>> START Provided records

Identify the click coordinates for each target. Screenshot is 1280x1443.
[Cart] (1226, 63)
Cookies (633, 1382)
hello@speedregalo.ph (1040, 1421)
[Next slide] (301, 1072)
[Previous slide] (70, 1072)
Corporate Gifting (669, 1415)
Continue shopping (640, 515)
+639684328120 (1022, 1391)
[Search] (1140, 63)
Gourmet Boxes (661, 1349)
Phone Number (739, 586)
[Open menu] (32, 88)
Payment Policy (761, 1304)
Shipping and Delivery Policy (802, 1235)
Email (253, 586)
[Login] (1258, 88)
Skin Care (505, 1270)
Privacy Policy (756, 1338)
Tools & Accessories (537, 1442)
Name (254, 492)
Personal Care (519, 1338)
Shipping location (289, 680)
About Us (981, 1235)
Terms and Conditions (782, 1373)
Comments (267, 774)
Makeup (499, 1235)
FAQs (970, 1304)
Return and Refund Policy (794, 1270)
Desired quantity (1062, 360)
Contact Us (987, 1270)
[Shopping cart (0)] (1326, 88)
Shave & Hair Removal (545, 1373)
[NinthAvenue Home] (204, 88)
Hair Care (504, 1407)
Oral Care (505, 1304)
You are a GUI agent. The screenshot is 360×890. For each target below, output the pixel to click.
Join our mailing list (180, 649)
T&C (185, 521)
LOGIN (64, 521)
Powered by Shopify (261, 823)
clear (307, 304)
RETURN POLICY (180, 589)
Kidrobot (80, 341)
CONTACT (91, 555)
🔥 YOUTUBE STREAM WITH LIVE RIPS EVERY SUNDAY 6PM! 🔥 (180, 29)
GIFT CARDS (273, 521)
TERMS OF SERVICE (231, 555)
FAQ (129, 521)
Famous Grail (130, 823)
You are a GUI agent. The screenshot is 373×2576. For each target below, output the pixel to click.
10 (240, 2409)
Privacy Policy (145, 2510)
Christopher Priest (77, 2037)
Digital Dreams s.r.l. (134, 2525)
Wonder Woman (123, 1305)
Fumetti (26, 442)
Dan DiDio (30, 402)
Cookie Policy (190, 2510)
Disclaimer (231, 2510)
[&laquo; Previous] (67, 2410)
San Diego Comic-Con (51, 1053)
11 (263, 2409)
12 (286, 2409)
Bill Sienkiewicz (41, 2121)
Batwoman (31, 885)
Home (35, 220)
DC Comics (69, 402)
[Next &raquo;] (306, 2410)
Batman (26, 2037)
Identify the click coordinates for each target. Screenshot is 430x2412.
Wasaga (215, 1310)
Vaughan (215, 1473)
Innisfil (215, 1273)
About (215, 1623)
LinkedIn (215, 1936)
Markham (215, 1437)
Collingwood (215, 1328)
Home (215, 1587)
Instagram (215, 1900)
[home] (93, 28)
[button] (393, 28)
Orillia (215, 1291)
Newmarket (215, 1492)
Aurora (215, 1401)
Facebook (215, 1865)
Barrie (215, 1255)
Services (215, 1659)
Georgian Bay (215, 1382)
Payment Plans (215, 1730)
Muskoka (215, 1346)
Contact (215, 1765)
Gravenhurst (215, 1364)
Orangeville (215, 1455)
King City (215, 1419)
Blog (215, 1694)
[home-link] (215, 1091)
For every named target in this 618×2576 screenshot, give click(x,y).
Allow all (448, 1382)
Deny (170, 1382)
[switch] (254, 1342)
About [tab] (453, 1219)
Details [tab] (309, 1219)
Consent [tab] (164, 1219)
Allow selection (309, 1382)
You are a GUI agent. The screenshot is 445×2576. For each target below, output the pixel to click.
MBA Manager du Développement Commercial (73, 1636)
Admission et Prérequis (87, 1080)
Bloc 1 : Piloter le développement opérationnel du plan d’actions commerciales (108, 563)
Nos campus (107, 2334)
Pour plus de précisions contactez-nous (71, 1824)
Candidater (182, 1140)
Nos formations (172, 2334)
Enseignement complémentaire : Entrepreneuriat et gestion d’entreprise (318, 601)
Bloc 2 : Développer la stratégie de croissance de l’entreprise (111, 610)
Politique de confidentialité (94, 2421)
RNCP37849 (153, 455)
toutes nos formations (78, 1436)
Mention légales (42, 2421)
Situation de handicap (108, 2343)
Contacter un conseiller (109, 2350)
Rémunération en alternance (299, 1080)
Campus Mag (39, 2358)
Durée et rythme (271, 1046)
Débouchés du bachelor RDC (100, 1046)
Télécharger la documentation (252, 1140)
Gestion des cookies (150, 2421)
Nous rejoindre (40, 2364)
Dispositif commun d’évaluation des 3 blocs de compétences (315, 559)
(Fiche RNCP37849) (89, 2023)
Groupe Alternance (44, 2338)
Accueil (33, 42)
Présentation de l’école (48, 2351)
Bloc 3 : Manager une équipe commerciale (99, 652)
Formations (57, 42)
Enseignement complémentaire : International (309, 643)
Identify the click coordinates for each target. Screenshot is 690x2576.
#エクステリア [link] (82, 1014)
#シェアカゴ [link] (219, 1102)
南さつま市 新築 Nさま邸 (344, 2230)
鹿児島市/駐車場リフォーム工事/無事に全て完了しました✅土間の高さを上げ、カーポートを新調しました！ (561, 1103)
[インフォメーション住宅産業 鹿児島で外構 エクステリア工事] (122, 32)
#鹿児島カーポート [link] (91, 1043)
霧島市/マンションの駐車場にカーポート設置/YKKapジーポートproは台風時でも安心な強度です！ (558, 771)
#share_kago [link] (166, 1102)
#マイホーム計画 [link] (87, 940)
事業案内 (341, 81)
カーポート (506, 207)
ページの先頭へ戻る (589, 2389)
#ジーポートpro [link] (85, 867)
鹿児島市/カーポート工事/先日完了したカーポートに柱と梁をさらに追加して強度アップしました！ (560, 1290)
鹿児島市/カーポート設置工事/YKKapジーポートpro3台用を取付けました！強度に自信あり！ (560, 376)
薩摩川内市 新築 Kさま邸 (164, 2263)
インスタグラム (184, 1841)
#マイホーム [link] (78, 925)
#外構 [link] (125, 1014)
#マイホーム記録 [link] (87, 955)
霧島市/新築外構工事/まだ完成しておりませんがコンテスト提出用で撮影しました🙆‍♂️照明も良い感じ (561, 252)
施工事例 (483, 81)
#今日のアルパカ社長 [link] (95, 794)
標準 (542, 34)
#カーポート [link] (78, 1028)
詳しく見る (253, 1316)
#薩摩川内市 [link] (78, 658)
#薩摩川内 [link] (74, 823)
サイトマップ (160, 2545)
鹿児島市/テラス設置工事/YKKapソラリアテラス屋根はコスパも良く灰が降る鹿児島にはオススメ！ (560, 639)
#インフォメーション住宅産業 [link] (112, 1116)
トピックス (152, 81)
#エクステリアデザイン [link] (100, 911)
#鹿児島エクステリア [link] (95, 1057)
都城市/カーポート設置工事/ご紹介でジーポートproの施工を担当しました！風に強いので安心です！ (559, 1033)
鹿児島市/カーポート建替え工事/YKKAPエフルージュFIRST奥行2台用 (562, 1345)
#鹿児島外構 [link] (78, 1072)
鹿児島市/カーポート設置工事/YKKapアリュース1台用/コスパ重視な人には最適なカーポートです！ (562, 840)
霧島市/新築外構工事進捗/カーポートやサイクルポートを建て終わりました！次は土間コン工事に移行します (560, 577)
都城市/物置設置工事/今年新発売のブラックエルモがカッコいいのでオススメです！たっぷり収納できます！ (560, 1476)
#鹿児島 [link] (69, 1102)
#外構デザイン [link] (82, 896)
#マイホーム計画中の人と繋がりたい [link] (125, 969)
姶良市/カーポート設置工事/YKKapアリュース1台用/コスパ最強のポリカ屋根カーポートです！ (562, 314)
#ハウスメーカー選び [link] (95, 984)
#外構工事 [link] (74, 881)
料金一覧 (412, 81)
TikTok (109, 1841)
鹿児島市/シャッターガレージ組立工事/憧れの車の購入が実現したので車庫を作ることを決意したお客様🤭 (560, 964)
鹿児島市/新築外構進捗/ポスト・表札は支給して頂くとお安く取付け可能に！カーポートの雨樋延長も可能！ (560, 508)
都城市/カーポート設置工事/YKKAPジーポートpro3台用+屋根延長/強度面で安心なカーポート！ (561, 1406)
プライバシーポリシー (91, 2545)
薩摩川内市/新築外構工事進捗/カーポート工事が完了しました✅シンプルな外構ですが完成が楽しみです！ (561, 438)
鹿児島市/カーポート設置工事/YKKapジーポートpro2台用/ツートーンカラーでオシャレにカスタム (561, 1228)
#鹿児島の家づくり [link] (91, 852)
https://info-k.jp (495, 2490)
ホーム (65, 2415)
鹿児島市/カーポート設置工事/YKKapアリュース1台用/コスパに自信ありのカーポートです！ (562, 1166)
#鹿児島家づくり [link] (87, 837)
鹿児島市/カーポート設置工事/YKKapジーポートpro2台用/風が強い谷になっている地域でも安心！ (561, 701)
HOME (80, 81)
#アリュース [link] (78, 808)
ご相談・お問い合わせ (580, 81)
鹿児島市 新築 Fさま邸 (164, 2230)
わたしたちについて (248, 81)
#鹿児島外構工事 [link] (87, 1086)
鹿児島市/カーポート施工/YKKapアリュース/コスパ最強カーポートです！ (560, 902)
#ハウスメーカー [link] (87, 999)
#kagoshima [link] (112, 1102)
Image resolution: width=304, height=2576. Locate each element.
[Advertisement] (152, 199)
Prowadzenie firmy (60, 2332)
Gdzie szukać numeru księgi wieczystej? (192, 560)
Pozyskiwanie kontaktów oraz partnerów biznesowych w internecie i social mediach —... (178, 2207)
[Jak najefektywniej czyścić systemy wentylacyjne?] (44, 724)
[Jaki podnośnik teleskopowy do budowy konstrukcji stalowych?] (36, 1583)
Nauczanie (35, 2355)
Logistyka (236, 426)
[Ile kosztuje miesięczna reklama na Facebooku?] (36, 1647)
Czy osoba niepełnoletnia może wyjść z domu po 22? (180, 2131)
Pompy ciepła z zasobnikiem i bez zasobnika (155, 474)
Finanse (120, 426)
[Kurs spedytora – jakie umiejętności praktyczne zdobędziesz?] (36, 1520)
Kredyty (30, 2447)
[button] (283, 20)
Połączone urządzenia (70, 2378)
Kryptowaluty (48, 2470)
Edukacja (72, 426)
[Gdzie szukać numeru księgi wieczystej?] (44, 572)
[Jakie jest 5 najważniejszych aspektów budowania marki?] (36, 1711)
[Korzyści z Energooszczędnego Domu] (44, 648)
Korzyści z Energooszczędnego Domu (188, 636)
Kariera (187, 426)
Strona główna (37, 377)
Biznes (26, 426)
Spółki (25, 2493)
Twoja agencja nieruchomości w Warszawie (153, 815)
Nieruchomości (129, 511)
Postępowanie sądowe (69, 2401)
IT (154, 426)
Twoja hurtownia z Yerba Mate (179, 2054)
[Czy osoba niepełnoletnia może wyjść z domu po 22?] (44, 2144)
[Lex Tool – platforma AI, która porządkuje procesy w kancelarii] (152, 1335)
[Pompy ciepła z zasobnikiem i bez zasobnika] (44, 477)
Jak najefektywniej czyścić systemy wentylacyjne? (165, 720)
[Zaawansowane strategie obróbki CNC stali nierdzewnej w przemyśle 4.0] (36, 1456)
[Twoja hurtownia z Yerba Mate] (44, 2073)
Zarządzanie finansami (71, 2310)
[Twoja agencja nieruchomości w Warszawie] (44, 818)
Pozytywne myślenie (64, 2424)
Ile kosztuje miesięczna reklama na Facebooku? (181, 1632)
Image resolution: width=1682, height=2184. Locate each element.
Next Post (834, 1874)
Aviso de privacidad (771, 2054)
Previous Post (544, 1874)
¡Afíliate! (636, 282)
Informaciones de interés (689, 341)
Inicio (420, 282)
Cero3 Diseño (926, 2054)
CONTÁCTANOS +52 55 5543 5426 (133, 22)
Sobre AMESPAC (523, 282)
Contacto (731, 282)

>> END Provided records

What you need to do>
Identify each line of the listing above that contains the word "resolution" and copy those lines in full. Uppercase and lowercase count as different letters.

Solution to this problem>
Image resolution: width=304, height=2576. Locate each element.
Image resolution: width=1682, height=2184. Locate each element.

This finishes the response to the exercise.